In baking, if you add dense, hygroscopic, sticky liquids, they can make your cake heavy and dense. Try doing it with your pancakes. Instead of using a milk-based liquid, try a fruit puree, preferably one with sufficient pectin (e.g. apple mousse). If you are using baking soda and buttermilk, you will probably have to switch to baking powder because you will be missing acidity. I don't know how much you need, it might turn out that you don't need leavening at all for your intended thickness.
Another thing to change would be the flour. Try using bread flour or whole flours to get less rise and fluffiness and some chewiness.
Increasing the sugar will probably help with both density and crispiness on the outside. You probably can't go up to chewy cookie amounts though.

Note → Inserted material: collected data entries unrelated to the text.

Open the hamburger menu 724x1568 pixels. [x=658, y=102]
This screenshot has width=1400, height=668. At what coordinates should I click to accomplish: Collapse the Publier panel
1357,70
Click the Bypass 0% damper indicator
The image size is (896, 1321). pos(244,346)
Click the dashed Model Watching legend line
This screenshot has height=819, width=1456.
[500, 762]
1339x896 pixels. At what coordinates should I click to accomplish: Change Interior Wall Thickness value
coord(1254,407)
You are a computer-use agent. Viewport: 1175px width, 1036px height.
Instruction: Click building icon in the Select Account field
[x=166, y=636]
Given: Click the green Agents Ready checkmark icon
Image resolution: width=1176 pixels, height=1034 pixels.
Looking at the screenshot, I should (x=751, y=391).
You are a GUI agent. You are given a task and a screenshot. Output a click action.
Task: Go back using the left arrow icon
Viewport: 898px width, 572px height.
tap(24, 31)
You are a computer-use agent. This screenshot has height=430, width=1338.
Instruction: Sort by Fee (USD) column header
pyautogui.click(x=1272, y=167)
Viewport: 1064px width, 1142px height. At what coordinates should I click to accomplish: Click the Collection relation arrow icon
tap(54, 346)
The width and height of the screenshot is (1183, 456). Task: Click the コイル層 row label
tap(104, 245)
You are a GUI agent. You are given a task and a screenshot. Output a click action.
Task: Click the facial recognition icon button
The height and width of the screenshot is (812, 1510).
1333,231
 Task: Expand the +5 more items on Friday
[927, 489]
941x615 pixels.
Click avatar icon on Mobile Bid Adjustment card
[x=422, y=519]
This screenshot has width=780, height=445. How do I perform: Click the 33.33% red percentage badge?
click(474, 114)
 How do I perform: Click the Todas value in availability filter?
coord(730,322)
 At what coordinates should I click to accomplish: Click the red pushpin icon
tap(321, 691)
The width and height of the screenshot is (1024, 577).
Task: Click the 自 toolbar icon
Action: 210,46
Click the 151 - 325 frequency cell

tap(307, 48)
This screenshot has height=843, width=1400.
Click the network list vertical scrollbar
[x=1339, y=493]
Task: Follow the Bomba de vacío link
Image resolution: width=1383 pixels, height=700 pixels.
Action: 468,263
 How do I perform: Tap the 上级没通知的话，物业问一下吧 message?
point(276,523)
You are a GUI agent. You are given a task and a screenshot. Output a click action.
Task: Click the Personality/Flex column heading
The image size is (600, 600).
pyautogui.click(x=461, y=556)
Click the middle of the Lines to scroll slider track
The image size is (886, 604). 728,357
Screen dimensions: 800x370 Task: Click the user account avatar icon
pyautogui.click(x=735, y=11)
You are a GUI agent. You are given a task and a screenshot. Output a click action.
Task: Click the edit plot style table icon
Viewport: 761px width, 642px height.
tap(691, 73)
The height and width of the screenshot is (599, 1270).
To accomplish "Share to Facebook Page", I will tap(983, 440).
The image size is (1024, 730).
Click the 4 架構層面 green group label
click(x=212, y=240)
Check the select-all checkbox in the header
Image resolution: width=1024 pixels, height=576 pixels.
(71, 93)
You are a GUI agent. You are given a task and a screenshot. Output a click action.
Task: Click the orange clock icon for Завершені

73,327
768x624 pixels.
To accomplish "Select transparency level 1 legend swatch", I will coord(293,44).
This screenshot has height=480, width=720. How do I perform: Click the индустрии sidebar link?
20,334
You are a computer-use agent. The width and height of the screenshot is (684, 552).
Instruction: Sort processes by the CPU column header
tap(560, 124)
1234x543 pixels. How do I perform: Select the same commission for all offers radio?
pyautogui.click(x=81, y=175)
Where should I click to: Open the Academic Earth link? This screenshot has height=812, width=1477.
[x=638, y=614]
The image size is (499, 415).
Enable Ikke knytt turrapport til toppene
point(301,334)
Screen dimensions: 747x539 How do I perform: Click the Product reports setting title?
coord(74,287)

Stay away from recipes which involve creaming a solid fat. Creaming plays a big part in leavening. Use recipes with either oils or melted solid fats.
You can also try increasing the ratio of eggs in the recipe. Eggs are the best glue in your kitchen. Also don't foam them in any way. You want to stir them a bit until they are liquid and the egg whites have broken up, but not to beat air into them. There is a reason why in Ruhlman's Ratio, the crepe recipe has 2/5 parts egg and the pancake recipe has 1/11 part egg, or four times less.
I haven't tested any of those, it might turn out that they don't work.